> _Exercise description_:
Exactly retype the lines of the material from its first line to the line with "Given: Click the megaphone", including both.

[Material provided Boundary: Start]

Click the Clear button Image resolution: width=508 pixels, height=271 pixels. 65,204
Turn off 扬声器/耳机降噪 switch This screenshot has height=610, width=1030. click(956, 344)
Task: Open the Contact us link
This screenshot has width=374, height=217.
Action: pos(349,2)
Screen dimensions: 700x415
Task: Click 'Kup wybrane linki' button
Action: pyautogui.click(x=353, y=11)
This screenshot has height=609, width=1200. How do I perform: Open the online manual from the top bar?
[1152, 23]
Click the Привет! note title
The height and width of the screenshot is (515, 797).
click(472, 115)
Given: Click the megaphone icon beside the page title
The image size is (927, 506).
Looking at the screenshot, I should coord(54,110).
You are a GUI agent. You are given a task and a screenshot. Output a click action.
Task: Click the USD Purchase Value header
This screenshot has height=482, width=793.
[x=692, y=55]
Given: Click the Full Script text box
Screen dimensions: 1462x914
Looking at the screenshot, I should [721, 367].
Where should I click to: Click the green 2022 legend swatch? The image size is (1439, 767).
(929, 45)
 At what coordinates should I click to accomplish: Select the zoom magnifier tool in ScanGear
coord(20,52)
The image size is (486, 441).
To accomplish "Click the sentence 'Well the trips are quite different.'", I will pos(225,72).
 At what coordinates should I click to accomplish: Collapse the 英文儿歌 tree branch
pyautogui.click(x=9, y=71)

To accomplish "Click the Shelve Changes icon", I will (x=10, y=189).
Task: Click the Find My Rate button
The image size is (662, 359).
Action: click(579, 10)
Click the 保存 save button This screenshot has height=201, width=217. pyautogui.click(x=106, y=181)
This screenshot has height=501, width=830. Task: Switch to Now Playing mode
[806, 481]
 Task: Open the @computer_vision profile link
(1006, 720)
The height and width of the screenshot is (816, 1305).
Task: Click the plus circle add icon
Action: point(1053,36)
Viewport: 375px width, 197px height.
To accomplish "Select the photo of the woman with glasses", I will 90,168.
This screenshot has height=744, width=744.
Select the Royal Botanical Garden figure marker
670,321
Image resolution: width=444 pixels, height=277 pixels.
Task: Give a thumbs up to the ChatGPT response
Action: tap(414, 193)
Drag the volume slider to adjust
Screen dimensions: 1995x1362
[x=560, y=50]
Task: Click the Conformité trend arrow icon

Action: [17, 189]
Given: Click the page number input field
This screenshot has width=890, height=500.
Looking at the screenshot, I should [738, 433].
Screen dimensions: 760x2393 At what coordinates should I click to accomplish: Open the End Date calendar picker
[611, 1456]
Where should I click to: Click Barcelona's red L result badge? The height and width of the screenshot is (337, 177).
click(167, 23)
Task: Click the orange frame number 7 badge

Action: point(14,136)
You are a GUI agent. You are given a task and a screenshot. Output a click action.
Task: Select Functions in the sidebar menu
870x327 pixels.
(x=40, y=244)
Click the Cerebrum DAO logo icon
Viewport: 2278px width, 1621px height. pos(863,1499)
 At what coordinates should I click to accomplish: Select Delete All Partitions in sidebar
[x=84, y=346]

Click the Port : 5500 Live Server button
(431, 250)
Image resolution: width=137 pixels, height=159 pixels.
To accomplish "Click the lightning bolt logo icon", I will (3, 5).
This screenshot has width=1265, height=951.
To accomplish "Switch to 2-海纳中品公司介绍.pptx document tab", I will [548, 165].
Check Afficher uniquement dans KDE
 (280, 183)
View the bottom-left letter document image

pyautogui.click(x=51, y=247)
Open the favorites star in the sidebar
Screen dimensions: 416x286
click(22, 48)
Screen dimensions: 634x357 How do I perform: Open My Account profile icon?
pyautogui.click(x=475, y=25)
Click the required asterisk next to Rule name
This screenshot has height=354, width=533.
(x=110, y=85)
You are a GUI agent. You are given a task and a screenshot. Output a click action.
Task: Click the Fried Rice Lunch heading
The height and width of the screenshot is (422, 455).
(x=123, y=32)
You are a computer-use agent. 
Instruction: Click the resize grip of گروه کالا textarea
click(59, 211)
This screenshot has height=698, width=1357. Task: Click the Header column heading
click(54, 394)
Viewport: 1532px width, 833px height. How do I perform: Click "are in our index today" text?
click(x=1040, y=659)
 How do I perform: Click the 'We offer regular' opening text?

[Material provided Boundary: End]

> _Output below_:
Click the Clear button Image resolution: width=508 pixels, height=271 pixels. 65,204
Turn off 扬声器/耳机降噪 switch This screenshot has height=610, width=1030. click(956, 344)
Task: Open the Contact us link
This screenshot has width=374, height=217.
Action: pos(349,2)
Screen dimensions: 700x415
Task: Click 'Kup wybrane linki' button
Action: pyautogui.click(x=353, y=11)
This screenshot has height=609, width=1200. How do I perform: Open the online manual from the top bar?
[1152, 23]
Click the Привет! note title
The height and width of the screenshot is (515, 797).
click(472, 115)
Given: Click the megaphone icon beside the page title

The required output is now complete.